Y continúa: «Nos ha relatado aquí su señoría algunos hechos que ya he manifestado que no me han impresionado poco ni mucho, porque aún conociendo la realidad de algunos de ellos y lamentándolos de una manera sincera y leal, era necesario hacer previamente una averiguación para saber si en gran parte esas cifras de asesinatos, de atracos y de incendios, manejadas por el señor Gil Robles, pueden ponerse en el haber de las fuerzas que acaudilla su señoría, si los autores de tales hechos han sido inducidos por determinadas fuerzas». Esta insinuación por parte de De Francisco no quedó completada con acusaciones concretas; de hecho, en parte el diputado se desmintió a sí mismo segundos después, cuando dijo: «yo he querido referirme a la actitud de rebeldía de la clase capitalista y patronal, que crean situaciones de ánimo en la clase trabajadora, ya dolorida, ya amargada por las condiciones adversas de su propia vida y que no es extraño, señor Gil Robles, que en esa situación de ánimo, aunque nosotros no lo justifiquemos, realice excesos de los cuales sus autores serán los primeros en lamentarse cuando fríamente lo consideren».

Continúa De Francisco: «Nosotros no hemos de amparar excesos de ninguna especie, porque tenemos nuestra táctica, nuestra doctrina, nuestras normas, y a ellas nos sujetamos; pero hemos de cargar en todo instante contra la clase capitalista (...) toda la responsabilidad que ella tiene en la creación de estos conflictos».

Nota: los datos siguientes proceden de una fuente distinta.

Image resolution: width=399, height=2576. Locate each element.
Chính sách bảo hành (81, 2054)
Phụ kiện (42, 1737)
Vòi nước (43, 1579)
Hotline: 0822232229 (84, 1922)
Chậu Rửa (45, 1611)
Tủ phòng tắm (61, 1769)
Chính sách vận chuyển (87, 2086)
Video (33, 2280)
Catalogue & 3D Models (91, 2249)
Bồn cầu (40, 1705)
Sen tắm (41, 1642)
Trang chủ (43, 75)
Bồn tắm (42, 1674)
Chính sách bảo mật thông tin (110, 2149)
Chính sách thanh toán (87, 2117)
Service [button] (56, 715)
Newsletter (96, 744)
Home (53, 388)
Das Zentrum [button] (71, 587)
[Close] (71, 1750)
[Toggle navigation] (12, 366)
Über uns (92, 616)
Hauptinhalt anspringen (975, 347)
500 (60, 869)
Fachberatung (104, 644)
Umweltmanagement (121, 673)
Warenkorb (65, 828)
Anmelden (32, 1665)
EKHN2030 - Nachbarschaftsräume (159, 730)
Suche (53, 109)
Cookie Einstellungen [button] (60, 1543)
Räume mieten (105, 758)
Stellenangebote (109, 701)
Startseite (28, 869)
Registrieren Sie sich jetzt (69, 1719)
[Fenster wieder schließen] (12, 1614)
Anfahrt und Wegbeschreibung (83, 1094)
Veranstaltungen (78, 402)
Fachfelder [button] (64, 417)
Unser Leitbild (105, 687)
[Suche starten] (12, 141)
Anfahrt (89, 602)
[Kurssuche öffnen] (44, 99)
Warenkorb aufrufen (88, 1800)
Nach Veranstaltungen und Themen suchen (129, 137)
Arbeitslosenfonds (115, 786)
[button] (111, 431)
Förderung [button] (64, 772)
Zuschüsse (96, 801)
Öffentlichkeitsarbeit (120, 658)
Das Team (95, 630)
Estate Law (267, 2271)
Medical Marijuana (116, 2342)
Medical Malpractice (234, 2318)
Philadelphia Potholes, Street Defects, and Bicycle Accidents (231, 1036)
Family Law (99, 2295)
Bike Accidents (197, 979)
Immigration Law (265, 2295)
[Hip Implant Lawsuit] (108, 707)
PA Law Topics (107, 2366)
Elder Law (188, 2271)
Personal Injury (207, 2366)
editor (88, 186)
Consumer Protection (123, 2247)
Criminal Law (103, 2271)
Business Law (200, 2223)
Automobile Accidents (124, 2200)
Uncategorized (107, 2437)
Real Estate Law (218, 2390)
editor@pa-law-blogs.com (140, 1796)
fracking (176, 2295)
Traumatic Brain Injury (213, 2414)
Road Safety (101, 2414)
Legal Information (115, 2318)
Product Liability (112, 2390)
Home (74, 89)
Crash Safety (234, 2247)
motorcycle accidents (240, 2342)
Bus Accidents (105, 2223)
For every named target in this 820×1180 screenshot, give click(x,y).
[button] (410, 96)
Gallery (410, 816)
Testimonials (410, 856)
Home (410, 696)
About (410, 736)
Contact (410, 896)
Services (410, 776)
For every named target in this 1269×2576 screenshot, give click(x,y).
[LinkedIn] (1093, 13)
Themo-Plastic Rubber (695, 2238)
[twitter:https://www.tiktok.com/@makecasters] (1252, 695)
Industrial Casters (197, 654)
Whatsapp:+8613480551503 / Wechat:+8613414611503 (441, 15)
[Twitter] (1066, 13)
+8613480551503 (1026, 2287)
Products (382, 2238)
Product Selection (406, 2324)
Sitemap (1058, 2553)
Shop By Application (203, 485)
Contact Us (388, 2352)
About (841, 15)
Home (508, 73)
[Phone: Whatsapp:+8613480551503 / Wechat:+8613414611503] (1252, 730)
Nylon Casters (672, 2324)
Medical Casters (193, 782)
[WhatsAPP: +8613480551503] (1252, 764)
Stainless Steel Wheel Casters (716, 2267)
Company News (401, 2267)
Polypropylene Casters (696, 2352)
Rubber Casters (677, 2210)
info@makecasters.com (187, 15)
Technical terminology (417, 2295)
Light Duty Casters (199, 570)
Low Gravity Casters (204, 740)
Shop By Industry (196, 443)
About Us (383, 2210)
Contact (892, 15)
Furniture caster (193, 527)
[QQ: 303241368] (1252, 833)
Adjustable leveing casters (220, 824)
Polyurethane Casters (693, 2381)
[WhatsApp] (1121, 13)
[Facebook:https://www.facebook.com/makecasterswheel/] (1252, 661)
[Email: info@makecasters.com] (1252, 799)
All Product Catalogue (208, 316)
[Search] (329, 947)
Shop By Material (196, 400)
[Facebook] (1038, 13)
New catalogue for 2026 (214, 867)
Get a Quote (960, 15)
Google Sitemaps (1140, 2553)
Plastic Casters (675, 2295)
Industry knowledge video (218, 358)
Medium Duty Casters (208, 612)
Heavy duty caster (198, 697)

Lo que tenía que ser el centro del debate sobre el orden público, pues, se constituyó de estas dos intervenciones, a favor y en contra de la proposición, como siempre en el mundo parlamentario con sus tintes sardineros. Gil Robles arrimó el ascua a su sardina, y en esto su crítico De Francisco tuvo parte de razón recordándole al político de derechas que una parte importante de la conflictividad del 36 había nacido antes, durante el bienio de las derechas, que fue, desde muchos puntos de vista, un auténtico borrón y cuenta nueva de la política realizada en el bienio constitucional anterior, lo cual contribuyó, y no poco, a la hora de desafectar a masas crecientes de izquierdistas respecto de los métodos democráticos. La CEDA trató de presentar la anarquía existente como algo puramente surgido de las elecciones del Frente Popular, cuando, en realidad, el radicalismo de dicho Frente era en parte fruto de una política excesivamente sectaria llevada a cabo por el centro-derecha durante sus años de gobierno.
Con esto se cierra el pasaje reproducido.